Single blastomeres as a source of mouse embryonic stem cells: effect of genetic background, medium supplements, and signaling modulators on derivation efficiency

Abstract

Purpose: To assess the role of the genetic background, the culture medium supplements, and the presence of modulators of signaling pathways on mouse embryonic stem cell derivation from single blastomeres from 8-cell embryos. Methods: Mice from permissive and non-permissive genetic backgrounds, different culture media supplements, knockout serum replacement (KSR) and N2B27, and the presence or absence of 2i treatment were used to derive mouse embryonic stem cells (mESC) from single blastomeres isolated from 8-cell embryos and from control embryos at the blastocyst stage. After the sixth passage, the putative mESC were analyzed by immunofluorescence to assess their pluripotency and, after in vitro differentiation induction, their ability to differentiate into derivatives of the three primary germ layers. Selected mESC lines derived from single blastomeres in the most efficient culture conditions were further characterized to validate their stemness. Results: In control embryos, high mESC derivation efficiencies (70–96.9%) were obtained from permissive backgrounds or when embryos were cultured in medium complemented with 2i regardless of their genetic background.
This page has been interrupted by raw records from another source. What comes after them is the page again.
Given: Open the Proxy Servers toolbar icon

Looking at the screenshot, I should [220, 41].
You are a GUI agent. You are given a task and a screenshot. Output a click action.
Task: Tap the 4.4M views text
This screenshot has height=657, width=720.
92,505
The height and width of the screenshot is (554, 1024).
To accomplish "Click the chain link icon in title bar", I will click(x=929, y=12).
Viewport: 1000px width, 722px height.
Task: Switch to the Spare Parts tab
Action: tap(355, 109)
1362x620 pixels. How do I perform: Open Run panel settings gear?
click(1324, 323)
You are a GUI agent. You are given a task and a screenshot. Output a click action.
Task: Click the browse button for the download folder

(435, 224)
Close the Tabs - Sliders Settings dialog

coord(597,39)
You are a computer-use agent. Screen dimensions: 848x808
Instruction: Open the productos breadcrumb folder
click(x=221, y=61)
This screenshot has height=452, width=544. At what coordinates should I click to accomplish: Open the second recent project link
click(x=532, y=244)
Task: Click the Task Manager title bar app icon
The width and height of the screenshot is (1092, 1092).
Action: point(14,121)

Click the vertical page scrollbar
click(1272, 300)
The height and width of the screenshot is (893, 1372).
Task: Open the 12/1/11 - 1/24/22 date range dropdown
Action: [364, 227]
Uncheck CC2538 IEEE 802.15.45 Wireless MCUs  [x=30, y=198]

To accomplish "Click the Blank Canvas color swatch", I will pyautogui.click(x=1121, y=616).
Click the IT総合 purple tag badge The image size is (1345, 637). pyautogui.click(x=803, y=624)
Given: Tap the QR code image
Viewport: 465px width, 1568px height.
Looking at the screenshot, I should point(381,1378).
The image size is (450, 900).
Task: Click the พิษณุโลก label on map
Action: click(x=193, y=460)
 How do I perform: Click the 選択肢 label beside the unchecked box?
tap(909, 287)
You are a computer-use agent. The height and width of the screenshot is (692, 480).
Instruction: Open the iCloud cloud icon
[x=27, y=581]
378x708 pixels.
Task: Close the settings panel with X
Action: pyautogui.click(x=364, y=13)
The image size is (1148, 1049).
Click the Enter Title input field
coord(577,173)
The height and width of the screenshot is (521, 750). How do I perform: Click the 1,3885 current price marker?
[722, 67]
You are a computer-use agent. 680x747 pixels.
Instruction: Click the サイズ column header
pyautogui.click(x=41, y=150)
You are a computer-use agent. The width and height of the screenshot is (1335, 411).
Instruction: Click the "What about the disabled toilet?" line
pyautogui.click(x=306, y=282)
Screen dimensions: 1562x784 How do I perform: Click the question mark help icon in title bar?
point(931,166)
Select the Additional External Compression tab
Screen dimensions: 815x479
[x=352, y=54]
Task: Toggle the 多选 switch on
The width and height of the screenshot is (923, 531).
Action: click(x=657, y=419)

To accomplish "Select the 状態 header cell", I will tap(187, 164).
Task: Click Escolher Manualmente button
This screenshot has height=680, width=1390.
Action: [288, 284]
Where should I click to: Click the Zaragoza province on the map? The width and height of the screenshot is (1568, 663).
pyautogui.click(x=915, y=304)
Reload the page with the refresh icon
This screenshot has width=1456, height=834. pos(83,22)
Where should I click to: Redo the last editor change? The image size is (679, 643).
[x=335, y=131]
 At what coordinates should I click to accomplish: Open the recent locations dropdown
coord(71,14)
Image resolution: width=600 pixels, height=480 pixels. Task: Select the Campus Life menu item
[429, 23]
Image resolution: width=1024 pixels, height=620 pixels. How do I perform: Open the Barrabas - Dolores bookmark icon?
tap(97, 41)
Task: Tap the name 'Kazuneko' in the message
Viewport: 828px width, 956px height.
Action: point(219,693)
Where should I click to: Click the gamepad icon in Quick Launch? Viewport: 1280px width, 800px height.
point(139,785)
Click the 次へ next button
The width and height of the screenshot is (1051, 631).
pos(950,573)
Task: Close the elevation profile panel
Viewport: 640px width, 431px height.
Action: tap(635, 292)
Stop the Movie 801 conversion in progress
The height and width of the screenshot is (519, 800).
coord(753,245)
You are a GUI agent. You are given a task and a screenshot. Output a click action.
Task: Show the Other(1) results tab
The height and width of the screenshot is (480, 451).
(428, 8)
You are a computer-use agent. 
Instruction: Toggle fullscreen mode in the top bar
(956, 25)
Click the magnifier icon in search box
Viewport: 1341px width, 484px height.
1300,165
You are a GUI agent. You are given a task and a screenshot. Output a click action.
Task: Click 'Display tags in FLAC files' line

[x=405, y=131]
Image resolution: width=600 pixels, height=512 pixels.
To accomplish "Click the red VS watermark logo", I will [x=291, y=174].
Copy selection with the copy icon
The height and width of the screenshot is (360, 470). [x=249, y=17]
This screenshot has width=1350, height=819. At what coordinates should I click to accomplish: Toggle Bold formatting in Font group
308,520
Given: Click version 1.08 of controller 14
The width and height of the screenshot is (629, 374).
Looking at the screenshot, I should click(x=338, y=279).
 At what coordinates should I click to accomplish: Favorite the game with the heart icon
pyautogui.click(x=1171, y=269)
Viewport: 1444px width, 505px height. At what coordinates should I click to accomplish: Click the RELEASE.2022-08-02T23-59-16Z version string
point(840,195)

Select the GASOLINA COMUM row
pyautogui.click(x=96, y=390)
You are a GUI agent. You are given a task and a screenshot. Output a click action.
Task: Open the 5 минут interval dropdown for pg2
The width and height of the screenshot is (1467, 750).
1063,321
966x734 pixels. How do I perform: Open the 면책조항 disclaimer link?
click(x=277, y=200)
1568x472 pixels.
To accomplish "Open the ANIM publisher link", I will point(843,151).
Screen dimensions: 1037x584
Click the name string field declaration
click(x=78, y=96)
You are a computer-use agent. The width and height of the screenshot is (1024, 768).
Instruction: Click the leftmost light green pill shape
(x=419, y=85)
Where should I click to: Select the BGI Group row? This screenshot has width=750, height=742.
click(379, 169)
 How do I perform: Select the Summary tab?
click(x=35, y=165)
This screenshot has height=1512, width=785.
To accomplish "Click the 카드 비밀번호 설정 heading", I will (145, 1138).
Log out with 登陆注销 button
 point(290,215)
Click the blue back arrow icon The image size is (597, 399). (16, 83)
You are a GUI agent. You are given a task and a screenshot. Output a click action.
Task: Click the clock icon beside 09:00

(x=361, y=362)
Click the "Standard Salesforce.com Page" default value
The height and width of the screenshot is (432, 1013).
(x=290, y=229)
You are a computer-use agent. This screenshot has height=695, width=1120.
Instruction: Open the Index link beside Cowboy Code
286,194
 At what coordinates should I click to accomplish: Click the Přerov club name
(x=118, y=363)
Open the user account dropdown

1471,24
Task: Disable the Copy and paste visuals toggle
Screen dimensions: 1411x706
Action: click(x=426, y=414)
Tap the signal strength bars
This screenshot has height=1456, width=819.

By contrast, only blastomeres isolated from embryos from permissive background cultured in KSR-containing medium complemented with 2i were moderately successful in the derivation of mESC lines (22.9–24.5%). Moreover, we report for the first time that B6CBAF2 embryos behave as permissive in terms of mESC derivation. Conclusions: Single blastomeres have higher requirements than whole blastocysts for pluripotency maintenance and mESC derivation. The need for 2i suggests that modulation of signaling pathways to recreate a commitment towards inner cell mass could be essential to efficiently derive mESC from single blastomeres.